----- Passage shown

Oh, yes, the athletes.
Riverside Poly’s Andrea Loman, a 1999 graduate, was a letter winner and star in basketball, track and softball, and was an All-CIF softball player and concurrently a CIF qualifier in the shot put and discus, and ultimately was an all-conference player and record holder in several categories at the University of Notre Dame.
(They still tell the story of how a Poly superstar from a previous generation, charter RSHOF member Bobby Bonds – aka Barry’s dad – won the 100-yard dash in 9.8 and the broad jump in 24 feet, 11 inches … in his Poly baseball uniform, between innings of a game he was playing on the adjacent diamond. If Andrea had any achievements like that, or even close, we need to hear about them, please.)
Future big-league slugger Lucas Duda was a star at Arlington High School, a CIF Player of the Year and member of the 2004 Division 1 champions, and that season he received 42 walks, 26 of them intentional. Beyond that, throughout his major-league tenure with the New York Mets, Tampa Bay Rays, Kansas City Royals and Atlanta Braves, Duda displayed what he’d learned well from coach Gary Rungo, a 2019 Hall of Famer – it was often best to cede the spotlight to others.
Bud and Clara Luppino will be inducted as contributors, largely for their support of CBU athletics. Bud, who recently sold Bud’s Tire and Wheel but is still involved with the business, is an Air Force veteran who was instrumental in starting the Veterans Recognition program at Lancers basketball home games.
And then there is Pete King, whose induction is long overdue.
King was the godfather of soccer in the Riverside community. When he arrived from England in 1962, the sport was barely on the radar. He joined the Riverside United team, which journeyed through L.A. and Orange counties in search of opponents, and when the American Youth Soccer Organization – what we know now as AYSO – reached the area in the early ’70s, King became a coach, then a board member.

----------
----- Data section

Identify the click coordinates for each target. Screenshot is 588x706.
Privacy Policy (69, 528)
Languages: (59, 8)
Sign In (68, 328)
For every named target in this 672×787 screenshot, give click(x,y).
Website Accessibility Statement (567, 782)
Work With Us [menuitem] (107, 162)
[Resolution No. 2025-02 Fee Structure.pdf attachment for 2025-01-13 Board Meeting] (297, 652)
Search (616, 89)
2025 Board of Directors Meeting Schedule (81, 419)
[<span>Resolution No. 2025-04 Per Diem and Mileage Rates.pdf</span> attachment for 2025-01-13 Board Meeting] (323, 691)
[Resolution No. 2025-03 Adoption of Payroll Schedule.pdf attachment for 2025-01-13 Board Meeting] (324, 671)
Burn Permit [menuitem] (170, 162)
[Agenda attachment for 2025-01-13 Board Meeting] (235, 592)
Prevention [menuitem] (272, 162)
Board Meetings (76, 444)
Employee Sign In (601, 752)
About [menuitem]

----------

## [Objectives]
1/ In the Riverside hall of fame passage, what year did Pete King arrive from England?
2/ Repeat part of the Riverside hall of fame passage word for word, beginning at the words "And then there" and stopping after "a board member.".
These entries come from a separate source.

## [Per-task answers]
1/ 1962

2/
And then there is Pete King, whose induction is long overdue.
King was the godfather of soccer in the Riverside community. When he arrived from England in 1962, the sport was barely on the radar. He joined the Riverside United team, which journeyed through L.A. and Orange counties in search of opponents, and when the American Youth Soccer Organization – what we know now as AYSO – reached the area in the early ’70s, King became a coach, then a board member.